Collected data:
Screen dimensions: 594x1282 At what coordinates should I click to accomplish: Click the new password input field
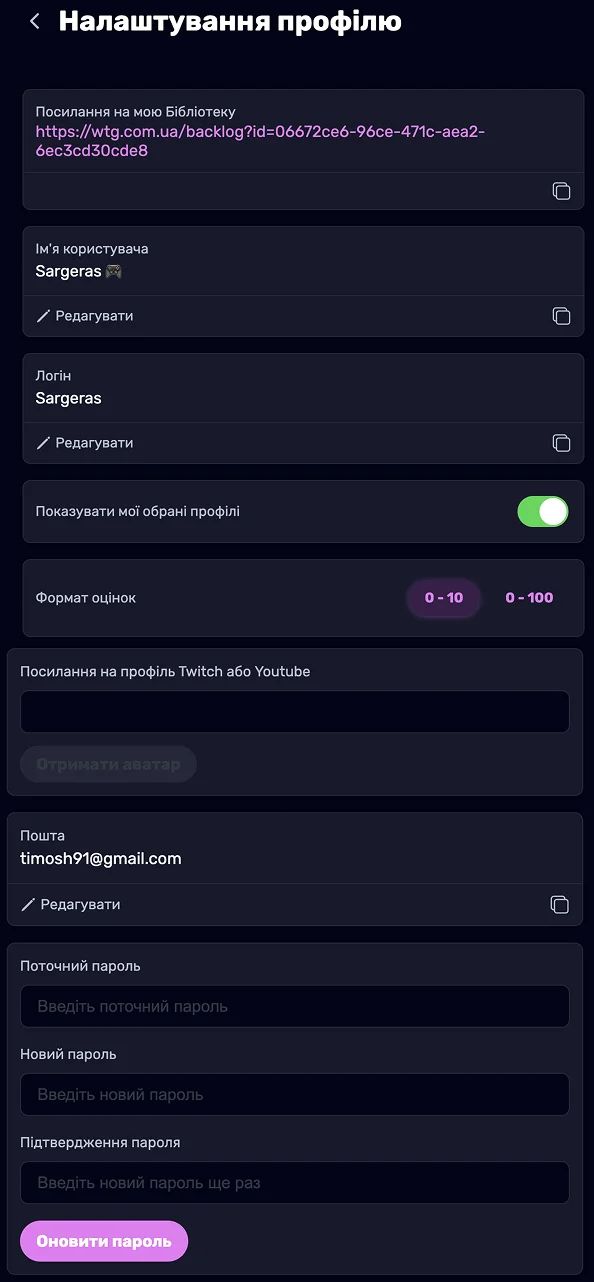pyautogui.click(x=295, y=1094)
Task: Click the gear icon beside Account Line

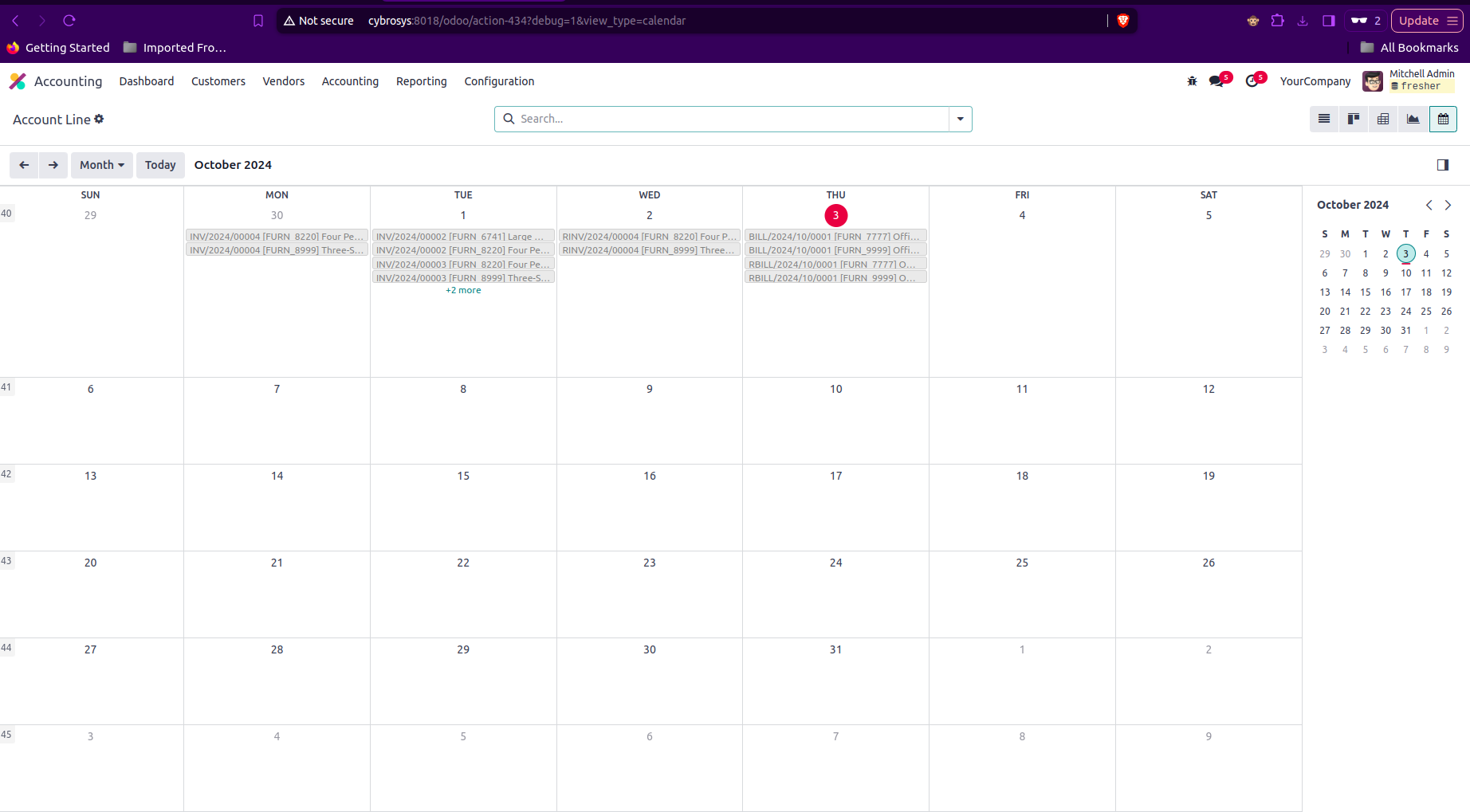Action: [x=99, y=119]
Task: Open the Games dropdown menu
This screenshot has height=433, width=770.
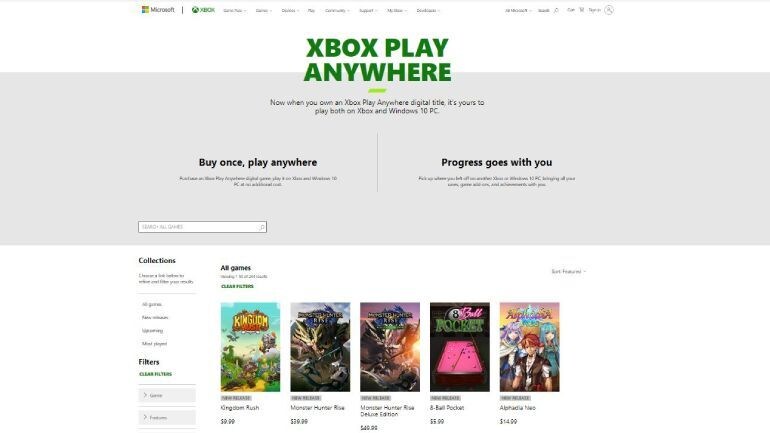Action: coord(263,10)
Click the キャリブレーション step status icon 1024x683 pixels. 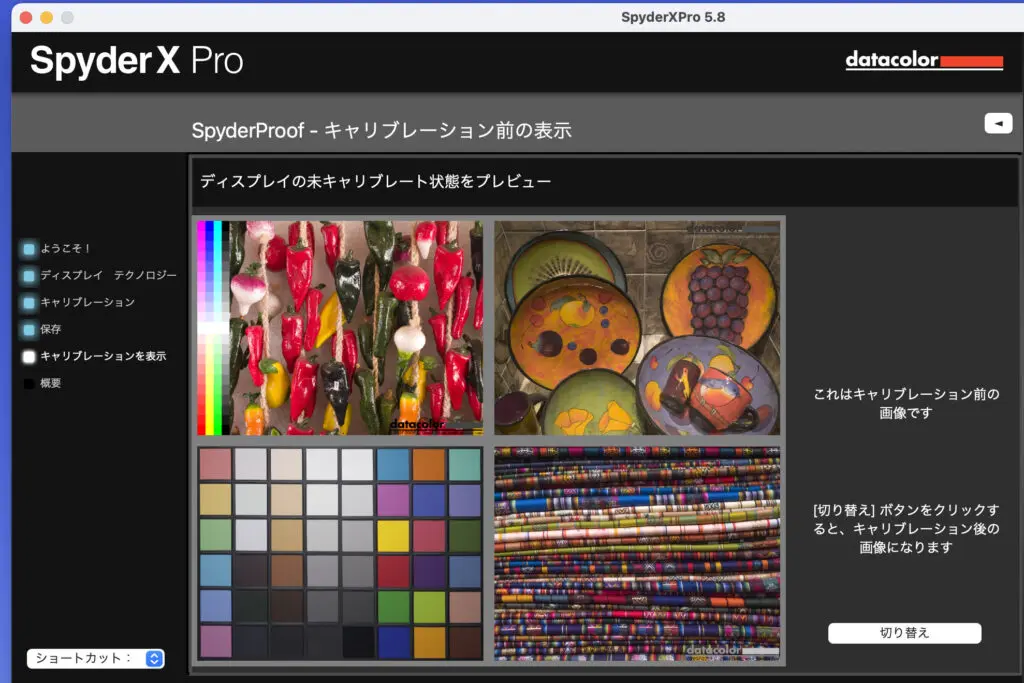28,302
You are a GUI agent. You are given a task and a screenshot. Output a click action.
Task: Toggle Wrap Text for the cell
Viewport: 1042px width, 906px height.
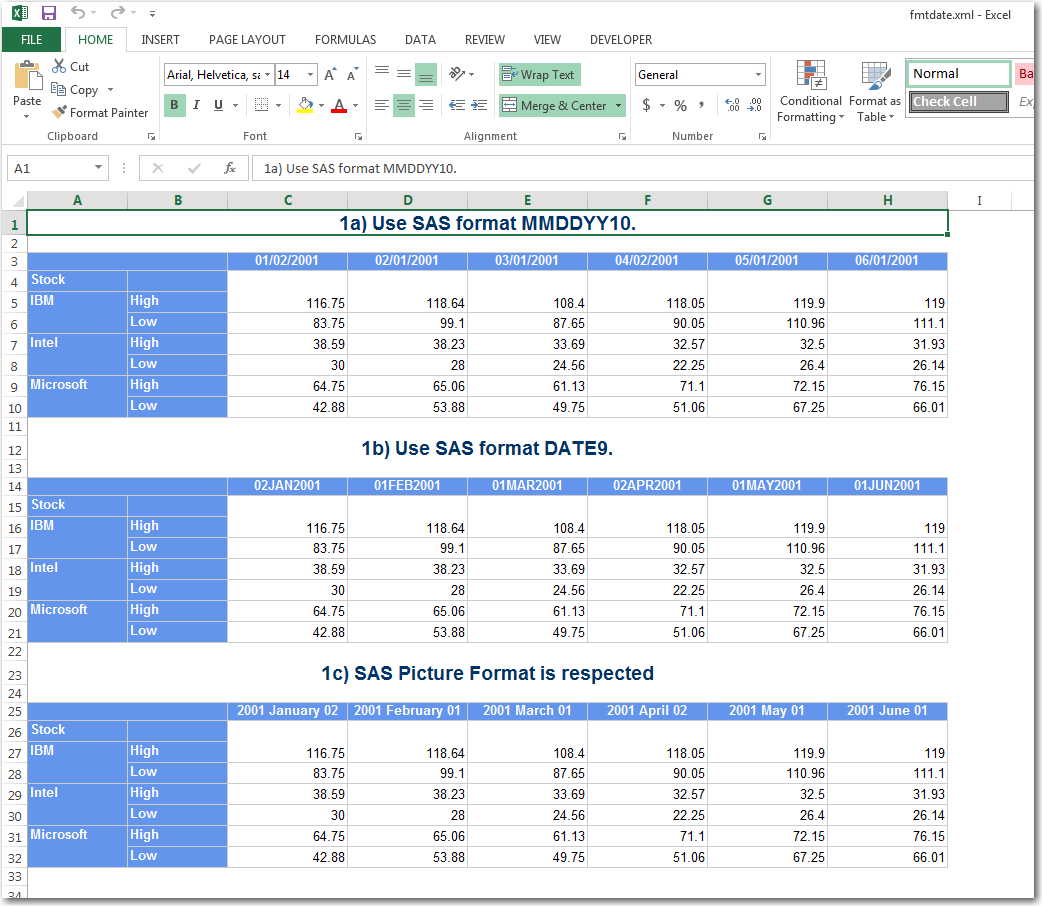[539, 75]
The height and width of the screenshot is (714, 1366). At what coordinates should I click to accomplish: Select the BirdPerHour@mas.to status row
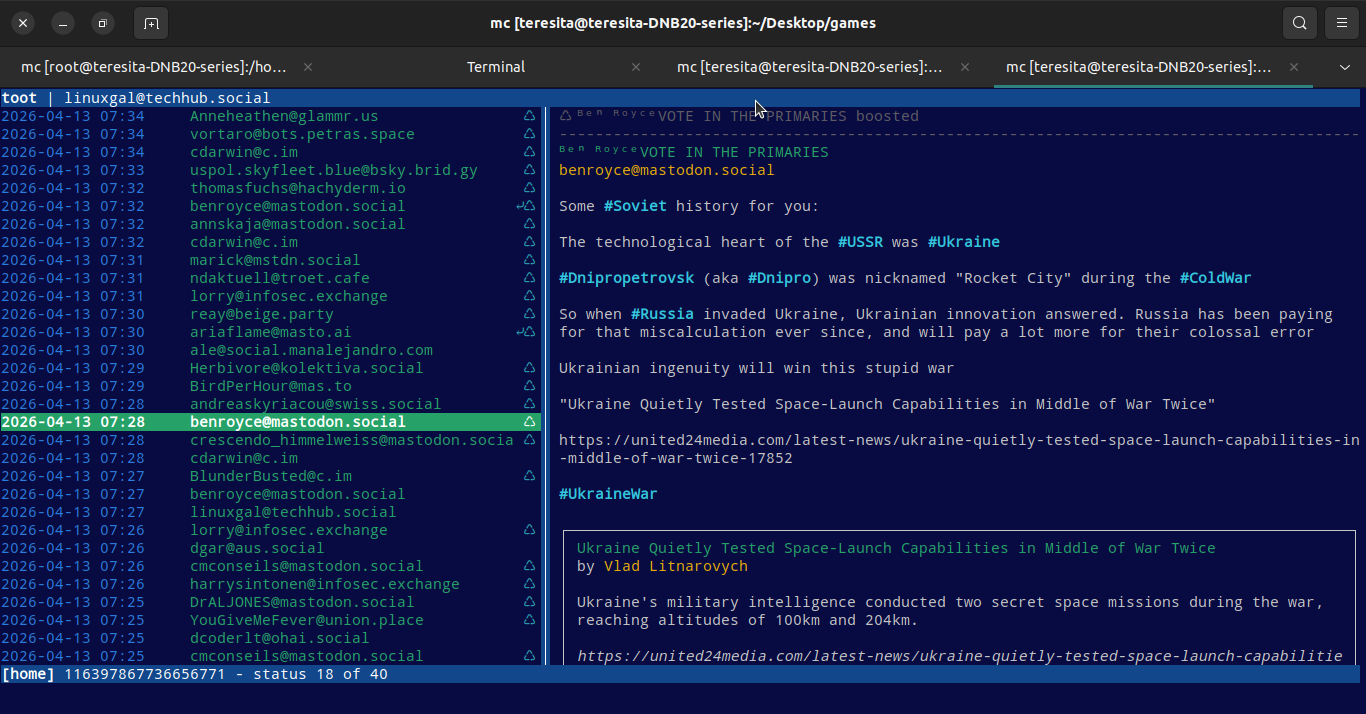click(270, 386)
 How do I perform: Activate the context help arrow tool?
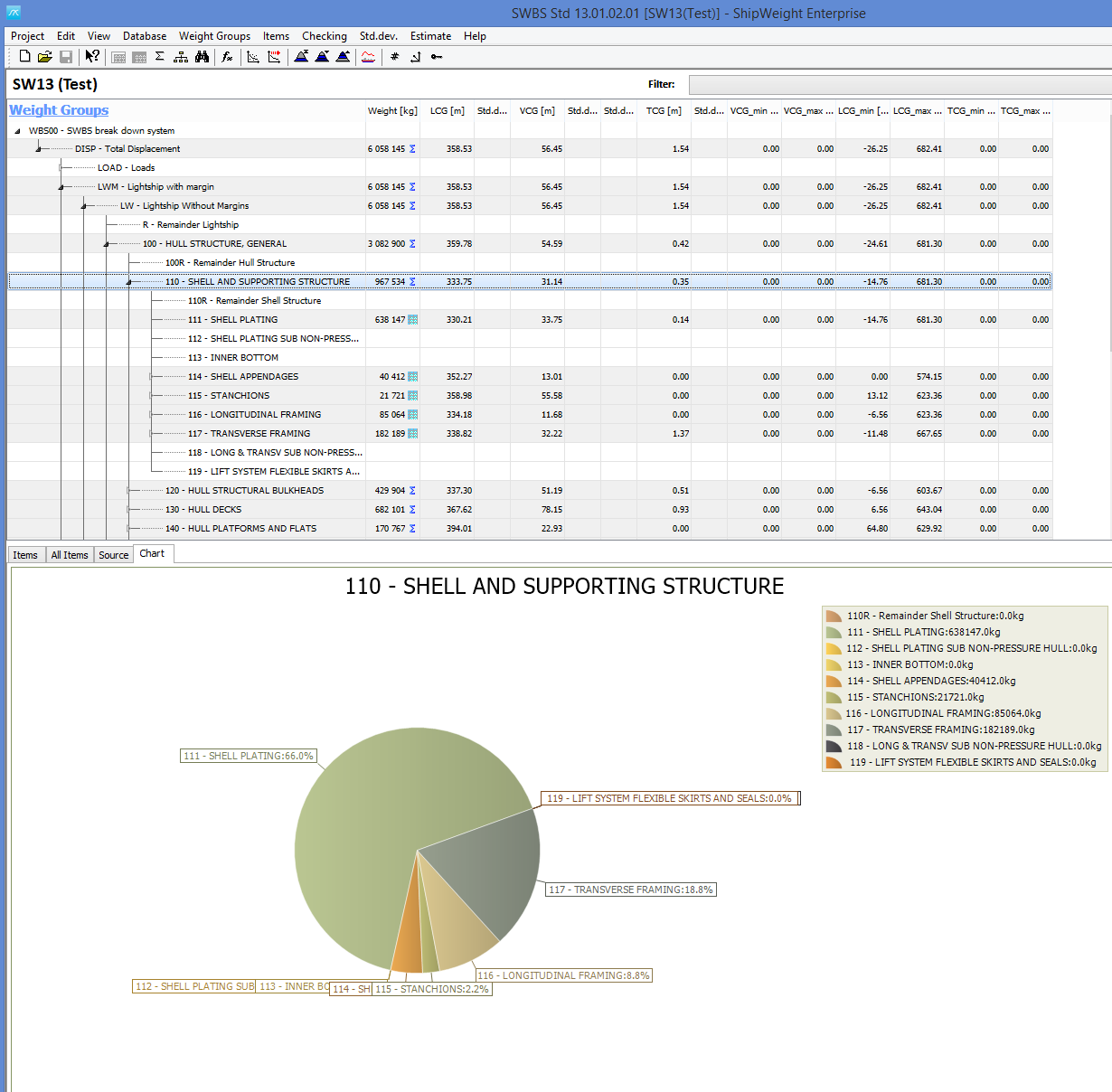tap(91, 56)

PROBLEM REQUIREMENTS
Transcribe exactly the lines from the one containing "Task: Toggle Wrap Text for the cell" through the last line of the records above, and nothing else. Leave out the pictures.

SOLUTION TO THIS EXERCISE
Task: Toggle Wrap Text for the cell
Viewport: 1042px width, 906px height.
[539, 75]
The height and width of the screenshot is (714, 1366). At what coordinates should I click to accomplish: Select the BirdPerHour@mas.to status row
click(270, 386)
 How do I perform: Activate the context help arrow tool?
tap(91, 56)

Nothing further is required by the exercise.